I believe I shall in the whole, 100l. copyright included, clear about 400l. some little odds; and even part of this depends upon what the gentleman has yet to settle with me. I give you this information, because you did me the honour to interest yourself much in my welfare. I give you this information, but I give it to yourself only, for I am still much in the gentleman's mercy. Perhaps I injure the man in the idea I am sometimes tempted to have of him—God forbid I should! A little time will try, for in a month I shall go to town to wind up the business if possible.

To give the rest of my story in brief, I have married "my Jean," and taken a farm: with the first step I have every day more and more reason to be satisfied: with the last, it is rather the reverse. I have a younger brother, who supports my aged mother; another still younger brother, and three sisters, in a farm. On my last return from Edinburgh, it cost me about 180l. to save them from ruin. Not that I have lost so much.—I only interposed between my brother and his impending fate by the loan of so much. I give myself no airs on this, for it was mere selfishness on my part: I was conscious that the wrong scale of the balance was pretty heavily charged, and I thought that throwing a little filial piety and fraternal affection into the scale in my favour, might help to smooth matters at the grand reckoning. There is still one thing would make my circumstances quite easy: I have an excise officer's commission, and I live in the midst of a country division. My request to Mr. Graham, who is one of the commissioners of excise, was, if in his power, to procure me that division. If I were very sanguine, I might hope that some of my great patrons might procure me a Treasury warrant for supervisor, surveyor-general, &c.

Thus, secure of a livelihood, "to thee, sweet poetry, delightful maid," I would consecrate my future days.

R. B.

* * * * *



CXLVII.

TO MR. ROBERT AINSLIE.

[The song which the poet says he brushed up a little is nowhere mentioned: he wrote one hundred, and brushed up more, for the Museum of Johnson.]

Ellisland, Jan. 6, 1789.

Many happy returns of the season to you, my dear Sir! May you be comparatively happy up to your comparative worth among the sons of men; which wish would, I am sure, make you one of the most blest of the human race.

I do not know if passing a "Writer to the signet," be a trial of scientific merit, or a mere business of friends and interest. However it be, let me quote you my two favourite passages, which, though I have repeated them ten thousand times, still they rouse my manhood and steel my resolution like inspiration.

—————————"On reason build resolve, That column of true majesty in man."

YOUNG. NIGHT THOUGHTS.

"Hear, Alfred, hero of the state, Thy genius heaven's high will declare; The triumph of the truly great, Is never, never to despair! Is never to despair!"

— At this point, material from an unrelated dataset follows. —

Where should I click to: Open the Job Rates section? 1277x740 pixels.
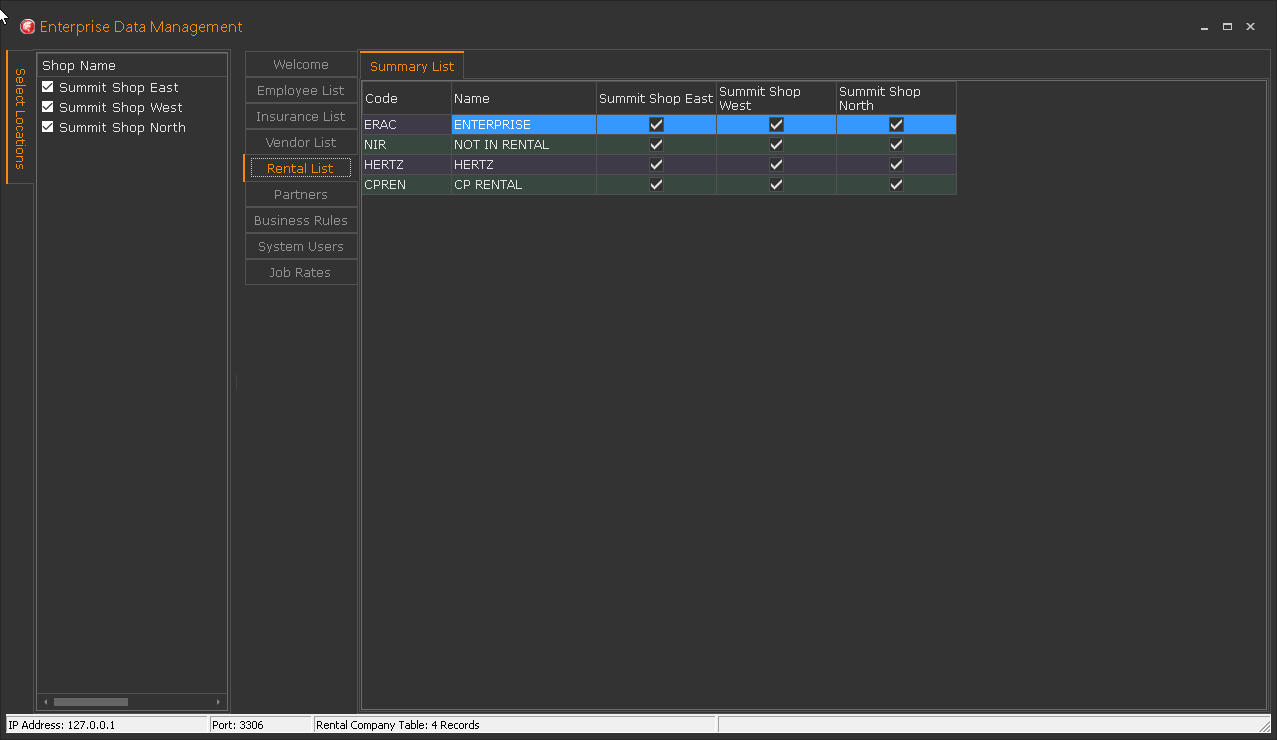point(300,273)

THOMSON. MASQUE OF ALFRED.

I grant you enter the lists of life, to struggle for bread, business, notice, and distinction, in common with hundreds.—But who are they? Men, like yourself, and of that aggregate body your compeers, seven-tenths of them come short of your advantages natural and accidental; while two of those that remain, either neglect their parts, as flowers blooming in a desert, or mis-spend their strength, like a bull goring a bramble-bush.

But to change the theme: I am still catering for Johnson's publication; and among others, I have brushed up the following old favourite song a little, with a view to your worship. I have only altered a word here and there; but if you like the humour of it, we shall think of a stanza or two to add to it.

R. B.

* * * * *



CXLVIII.

TO PROFESSOR DUGALD STEWART.

[The iron justice to which the poet alludes, in this letter, was exercised by Dr. Gregory, on the poem of the "Wounded Hare."]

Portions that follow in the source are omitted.